Summary (Unit 1)

(Optional) Outside Reading:  Look at the Data! (≈1200 words)
(Optional) Outside Reading:  Creating Data Files (≈1200 words)

This summary provides a quick recap of the material in the Exploratory Data Analysis unit. Please note that this summary does not provide complete coverage of the material, only lists the main points.

  • The purpose of exploratory data analysis (EDA) is to convert the available data from their raw form to an informative one, in which the main features of the data are illuminated.
  • When performing EDA, we should always:
    • use visual displays (graphs or tables) plus numerical measures.
    • describe the overall pattern and mention any striking deviations from that pattern.
    • interpret the results we find in context.
  • When examining the distribution of a single variable, we distinguish between a categorical variable and a quantitative variable.
  • The distribution of a categorical variable is summarized using:
    • Display: pie-chart or bar-chart (variation: pictogram → can be misleading — beware!)
    • Numerical measures: category (group) percentages.
  • The distribution of a quantitative variable is summarized using:
    • Display: histogram (or stemplot, mainly for small data sets). When describing the distribution as displayed by the histogram, we should describe the:
      • Overall pattern → shape, center, spread.
      • Deviations from the pattern → outliers.
    • Numerical measures: descriptive statistics (measure of center plus measure of spread):
      • If distribution is symmetric with no outliers, use mean and standard deviation.
      • Otherwise, use the five-number summary, in particular, median and IQR (inter-quartile range).
  • The five-number summary and the 1.5(IQR) Criterion for detecting outliers are the ingredients we need to build the boxplot. Boxplots are most effective when used side-by-side for comparing distributions (see also case C→Q in examining relationships).
  • In the special case of a distribution having the normal shape, the Standard Deviation Rule applies. This rule tells us approximately what percent of the observations fall within 1,2, or 3 standard deviations away from the mean. In particular, when a distribution is approximately normal, almost all the observations (99.7%) fall within 3 standard deviations of the mean.
  • When examining the relationship between two variables, the first step is to classify the two relevant variables according to their role and type:

There are explanatory categorical variables, explanatory  quantitative variables, response categorical variables, and response quantitative variables. It is possible  for any type of explanatory variable to be paired with any type of response variable. The possible pairings are:  Categorical Explanatory → Categorical Response (C→C),  Categorical Explanatory → Quantitative Response (C→Q),  Quantitative Explanatory → Categorical Response (Q→C), and  Quantitative Explanatory → Quantitative Response (Q→Q)
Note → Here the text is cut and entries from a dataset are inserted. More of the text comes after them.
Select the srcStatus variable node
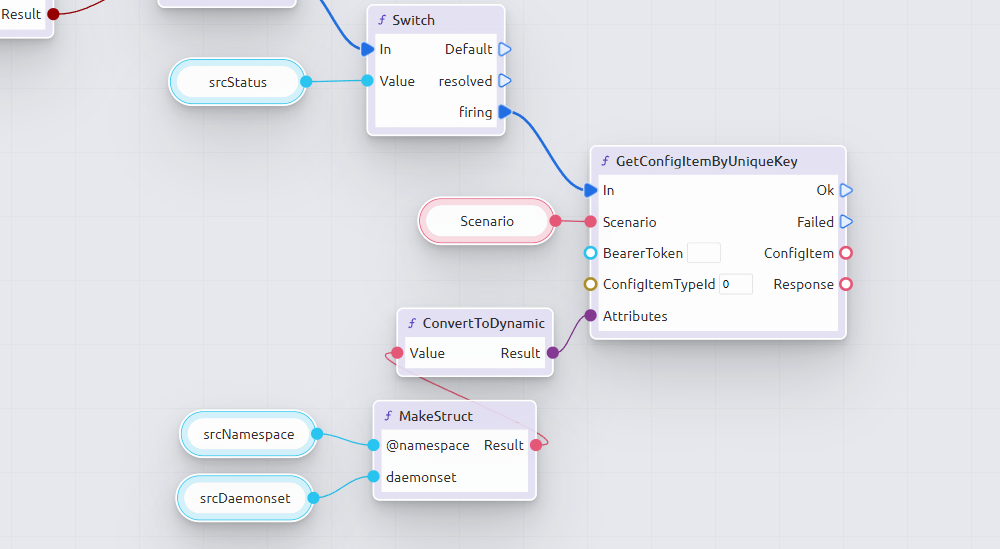Viewport: 1000px width, 549px height. coord(238,82)
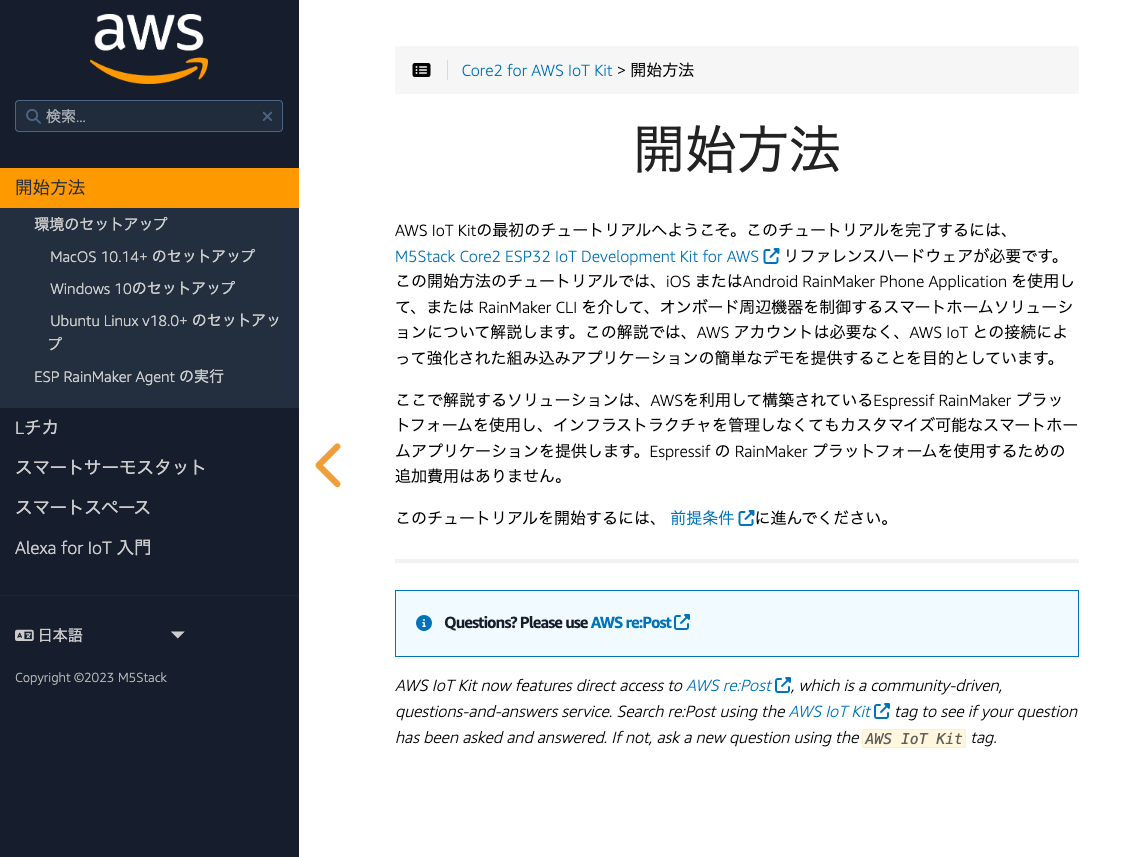Go to スマートスペース chapter
Screen dimensions: 1126x857
point(83,508)
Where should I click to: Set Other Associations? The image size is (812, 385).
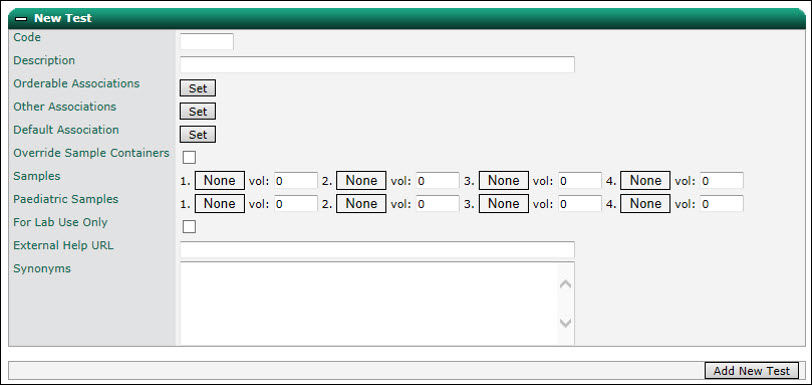point(198,111)
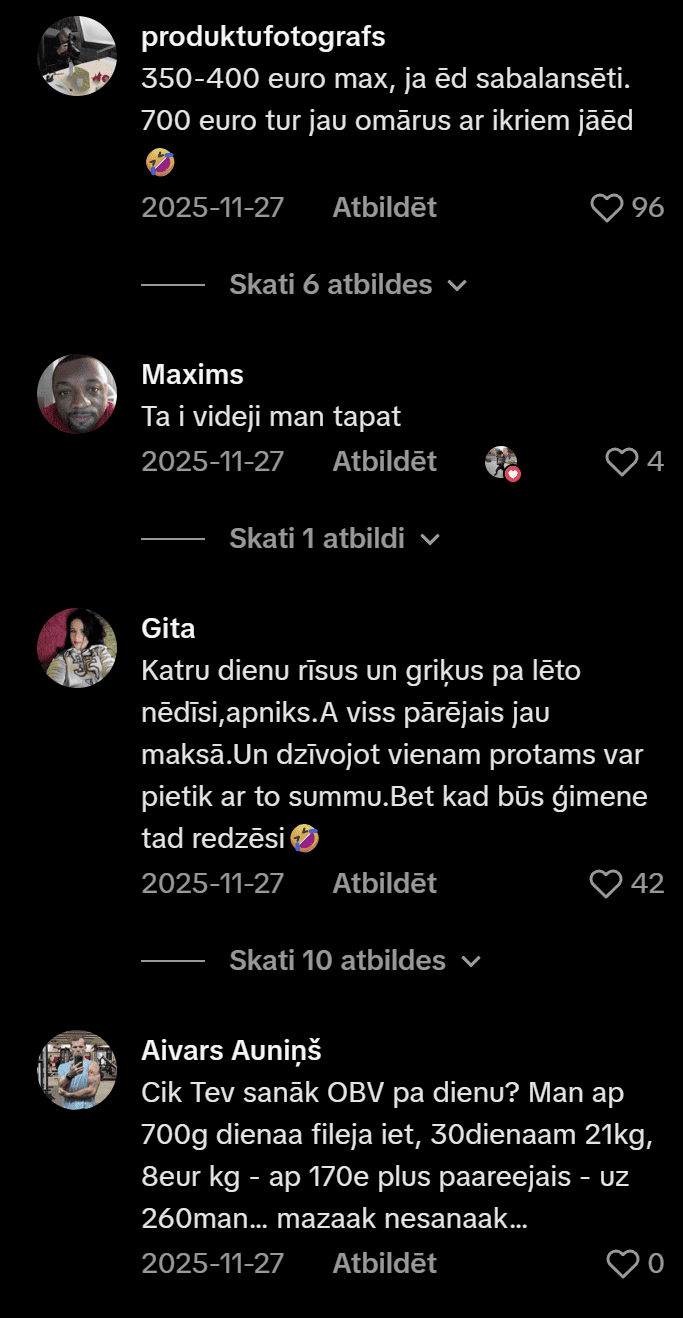Like the produktufotografs comment

[x=607, y=208]

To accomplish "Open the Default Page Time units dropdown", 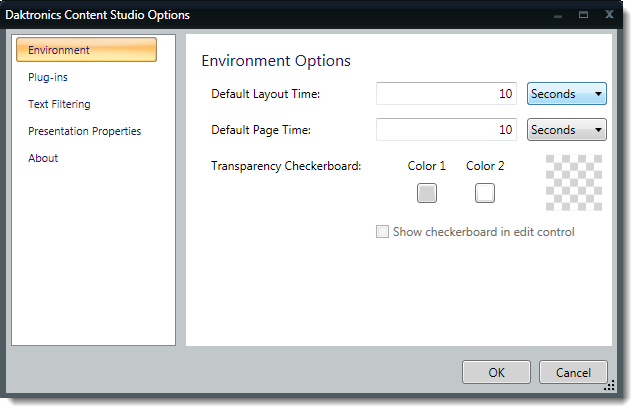I will [x=566, y=130].
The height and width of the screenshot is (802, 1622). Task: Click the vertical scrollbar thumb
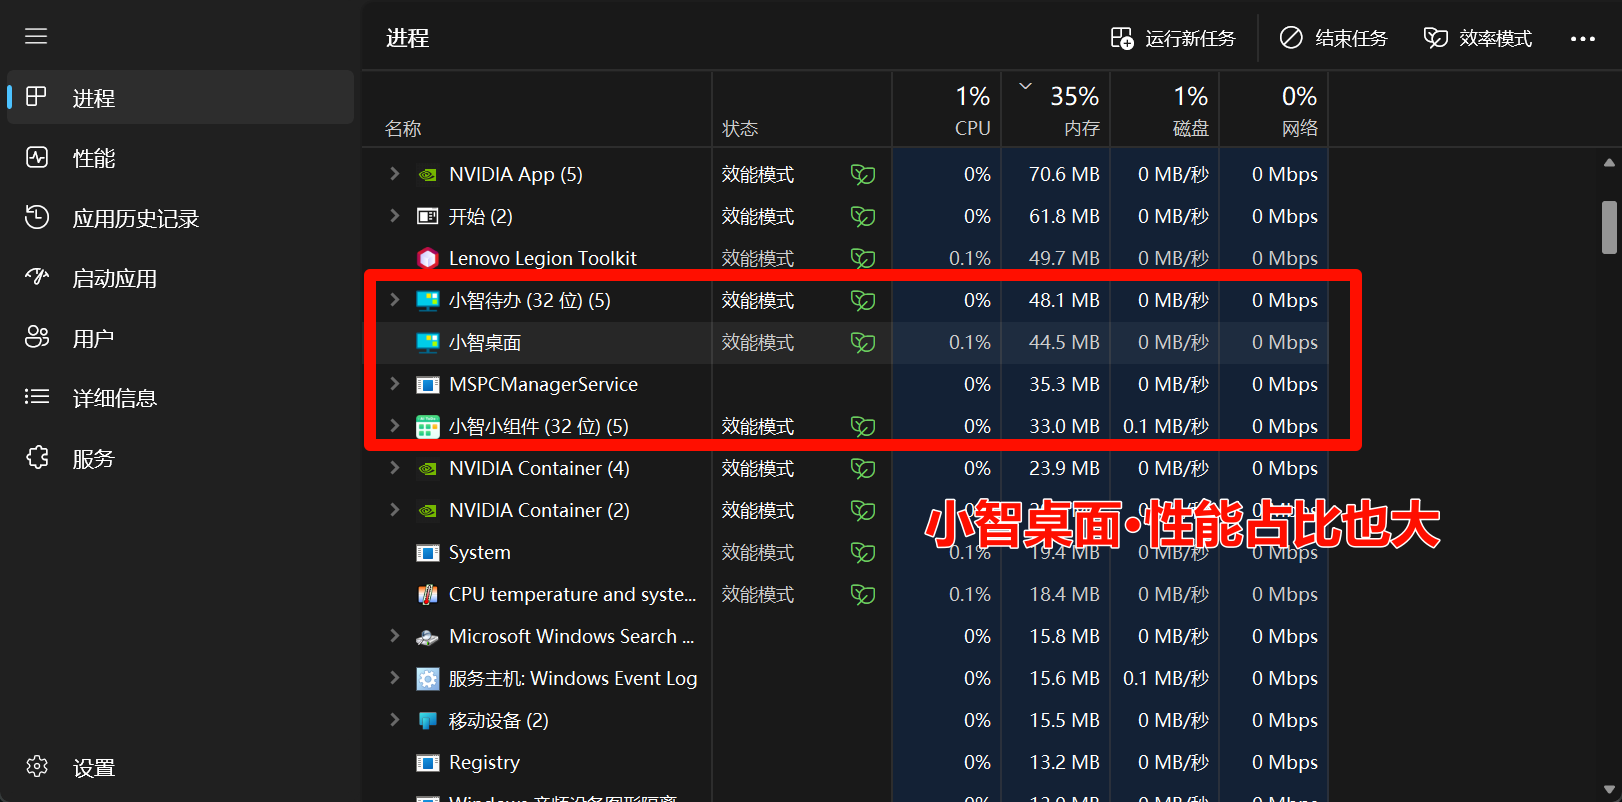[1608, 227]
and only then to determine the appropriate tools for summarizing the data. (We don’t deal with case Q→C in this course).

  • Case C→Q: Exploring the relationship amounts to comparing the distributions of the quantitative response variable for each category of the explanatory variable. To do this, we use:
    • Display: side-by-side boxplots.
    • Numerical measures: descriptive statistics of the response variable, for each value (category) of the explanatory variable separately.
  • Case C→C: Exploring the relationship amounts to comparing the distributions of the categorical response variable, for each category of the explanatory variable. To do this, we use:
    • Display: two-way table.
    • Numerical measures: conditional percentages (of the response variable for each value (category) of the explanatory variable separately).
  • Case Q→Q: We examine the relationship using:
    • Display: scatterplot. When describing the relationship as displayed by the scatterplot, be sure to consider:
      • Overall pattern → direction, form, strength.
      • Deviations from the pattern → outliers.

      Labeling the scatterplot (including a relevant third categorical variable in our analysis), might add some insight into the nature of the relationship.

    In the special case that the scatterplot displays a linear relationship (and only then), we supplement the scatterplot with:

    • Numerical measures: Pearson’s correlation coefficient (r) measures the direction and, more importantly, the strength of the linear relationship. The closer r is to 1 (or -1), the stronger the positive (or negative) linear relationship. r is unitless, influenced by outliers, and should be used only as a supplement to the scatterplot.
    • When the relationship is linear (as displayed by the scatterplot, and supported by the correlation r), we can summarize the linear pattern using the least squares regression line. Remember that:
      • The slope of the regression line tells us the average change in the response variable that results from a 1-unit increase in the explanatory variable.
      • When using the regression line for predictions, you should beware of extrapolation.
  • When examining the relationship between two variables (regardless of the case), any observed relationship (association) does not imply causation, due to the possible presence of lurking variables.
  • When we include a lurking variable in our analysis, we might need to rethink the direction of the relationship → Simpson’s paradox.